- [What you will do]
Rewrite every line from the one containing "全行対訳について (422, 1971)" down to the one containing "open3d::core::InternalStdGPUHashBackendAllocator (231, 813)", both included, and copy over the line that has no coordinates unchanged. In the answers, raise every coordinate by 44.

- [Data provided]
▬▬▬▬▬▬▬▬▬▬
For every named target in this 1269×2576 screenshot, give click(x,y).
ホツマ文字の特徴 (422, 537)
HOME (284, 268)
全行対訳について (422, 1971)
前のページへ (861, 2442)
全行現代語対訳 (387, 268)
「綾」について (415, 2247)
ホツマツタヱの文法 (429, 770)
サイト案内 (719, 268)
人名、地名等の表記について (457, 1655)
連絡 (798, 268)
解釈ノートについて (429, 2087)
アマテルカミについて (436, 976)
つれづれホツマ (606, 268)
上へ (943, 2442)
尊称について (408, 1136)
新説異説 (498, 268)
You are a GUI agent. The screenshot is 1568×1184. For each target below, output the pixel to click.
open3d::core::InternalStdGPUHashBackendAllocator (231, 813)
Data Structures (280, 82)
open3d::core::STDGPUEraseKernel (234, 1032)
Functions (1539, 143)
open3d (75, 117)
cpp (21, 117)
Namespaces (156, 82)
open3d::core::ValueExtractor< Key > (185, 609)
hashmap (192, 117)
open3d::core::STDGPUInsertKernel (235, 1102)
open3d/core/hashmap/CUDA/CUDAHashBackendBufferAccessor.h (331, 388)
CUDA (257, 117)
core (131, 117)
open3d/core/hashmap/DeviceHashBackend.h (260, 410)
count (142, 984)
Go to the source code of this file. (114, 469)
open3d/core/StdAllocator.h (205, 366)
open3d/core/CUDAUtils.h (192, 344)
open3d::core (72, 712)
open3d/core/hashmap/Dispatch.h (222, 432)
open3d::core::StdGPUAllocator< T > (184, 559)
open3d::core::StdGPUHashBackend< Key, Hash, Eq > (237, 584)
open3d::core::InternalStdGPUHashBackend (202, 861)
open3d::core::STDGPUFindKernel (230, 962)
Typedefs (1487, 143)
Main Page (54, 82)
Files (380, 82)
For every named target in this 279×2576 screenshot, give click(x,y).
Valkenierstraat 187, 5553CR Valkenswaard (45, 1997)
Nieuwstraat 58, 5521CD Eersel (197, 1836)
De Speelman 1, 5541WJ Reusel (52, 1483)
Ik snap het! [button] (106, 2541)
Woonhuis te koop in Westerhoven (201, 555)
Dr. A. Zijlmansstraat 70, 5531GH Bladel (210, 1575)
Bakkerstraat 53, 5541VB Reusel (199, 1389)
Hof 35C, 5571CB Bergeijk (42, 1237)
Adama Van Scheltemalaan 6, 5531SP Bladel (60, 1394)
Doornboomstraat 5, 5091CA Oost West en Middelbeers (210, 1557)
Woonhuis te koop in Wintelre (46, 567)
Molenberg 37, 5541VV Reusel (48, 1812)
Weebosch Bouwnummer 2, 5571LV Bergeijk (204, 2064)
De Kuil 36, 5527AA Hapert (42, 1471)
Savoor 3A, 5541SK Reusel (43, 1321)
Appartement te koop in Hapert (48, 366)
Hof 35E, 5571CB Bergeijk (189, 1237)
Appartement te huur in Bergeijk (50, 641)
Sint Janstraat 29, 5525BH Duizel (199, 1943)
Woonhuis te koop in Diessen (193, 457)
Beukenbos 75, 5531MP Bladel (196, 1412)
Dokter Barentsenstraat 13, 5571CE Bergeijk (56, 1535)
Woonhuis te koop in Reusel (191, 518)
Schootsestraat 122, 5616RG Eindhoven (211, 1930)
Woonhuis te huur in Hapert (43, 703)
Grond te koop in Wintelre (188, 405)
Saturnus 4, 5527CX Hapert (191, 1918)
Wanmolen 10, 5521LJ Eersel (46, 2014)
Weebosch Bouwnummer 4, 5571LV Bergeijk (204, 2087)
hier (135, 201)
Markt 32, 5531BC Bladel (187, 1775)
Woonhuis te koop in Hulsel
▬▬▬▬▬▬▬▬▬▬
- [Worked solution]
全行対訳について (466, 2015)
前のページへ (905, 2486)
全行現代語対訳 (431, 312)
「綾」について (459, 2291)
ホツマツタヱの文法 (473, 814)
サイト案内 (763, 312)
人名、地名等の表記について (501, 1699)
連絡 (842, 312)
解釈ノートについて (473, 2131)
アマテルカミについて (480, 1020)
つれづれホツマ (650, 312)
上へ (987, 2486)
尊称について (452, 1180)
新説異説 (542, 312)
You are a GUI agent. The screenshot is 1568×1184. For each target below, output the pixel to click.
open3d::core::InternalStdGPUHashBackendAllocator (275, 857)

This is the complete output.